■ **SELECTED PASSAGE**
[<prev] [next>] [<thread-prev] [thread-next>] [day] [month] [year] [list]
Message-ID: <20190904082540.GI3838@dhcp22.suse.cz>
Date: Wed, 4 Sep 2019 10:25:40 +0200
From: Michal Hocko <mhocko@...nel.org>
To: Sergey Senozhatsky <sergey.senozhatsky.work@...il.com>
Cc: Qian Cai <cai@....pw>, Eric Dumazet <eric.dumazet@...il.com>,
davem@...emloft.net, netdev@...r.kernel.org, linux-mm@...ck.org,
linux-kernel@...r.kernel.org, Petr Mladek <pmladek@...e.com>,
Sergey Senozhatsky <sergey.senozhatsky@...il.com>,
Steven Rostedt <rostedt@...dmis.org>
Subject: Re: [PATCH] net/skbuff: silence warnings under memory pressure
On Wed 04-09-19 16:00:42, Sergey Senozhatsky wrote:
> On (09/04/19 15:41), Sergey Senozhatsky wrote:
> > But the thing is different in case of dump_stack() + show_mem() +
> > some other output. Because now we ratelimit not a single printk() line,
> > but hundreds of them. The ratelimit becomes - 10 * $$$ lines in 5 seconds
> > (IOW, now we talk about thousands of lines).

[Collected data entries]
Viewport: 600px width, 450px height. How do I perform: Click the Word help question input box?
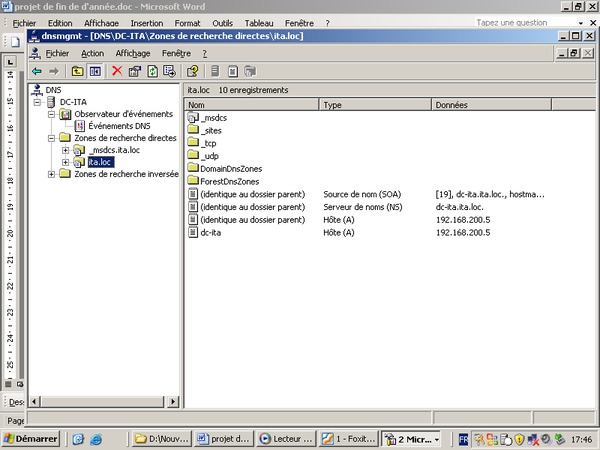pyautogui.click(x=520, y=22)
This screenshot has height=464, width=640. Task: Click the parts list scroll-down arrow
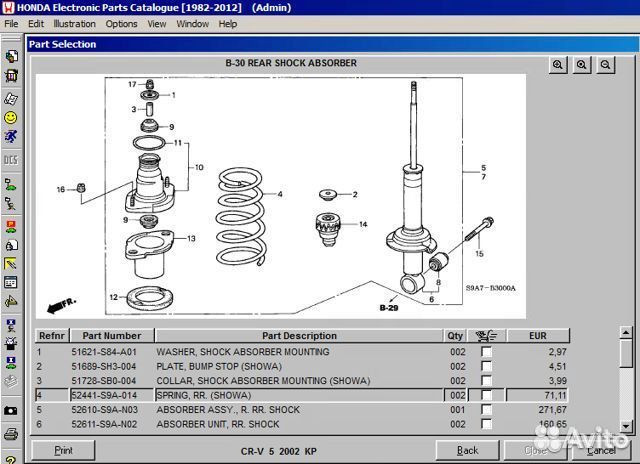tap(626, 425)
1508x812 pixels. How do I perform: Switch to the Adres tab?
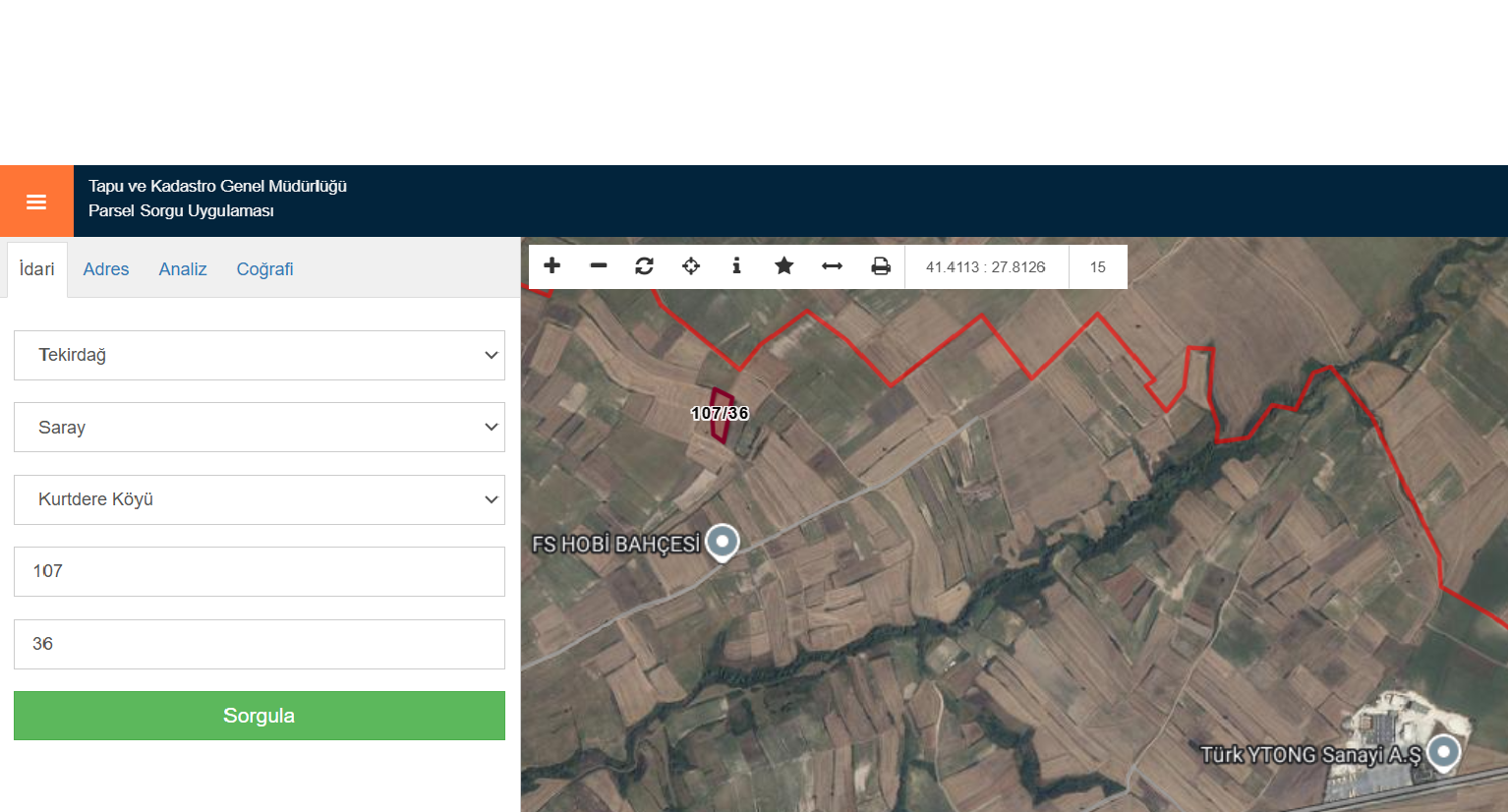pos(106,269)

■ **SET PROBLEM**
In the mailing list message, what is the time window for the ratelimit of "10 * $$$ lines"?

■ **SOLUTION BELOW**
5 seconds.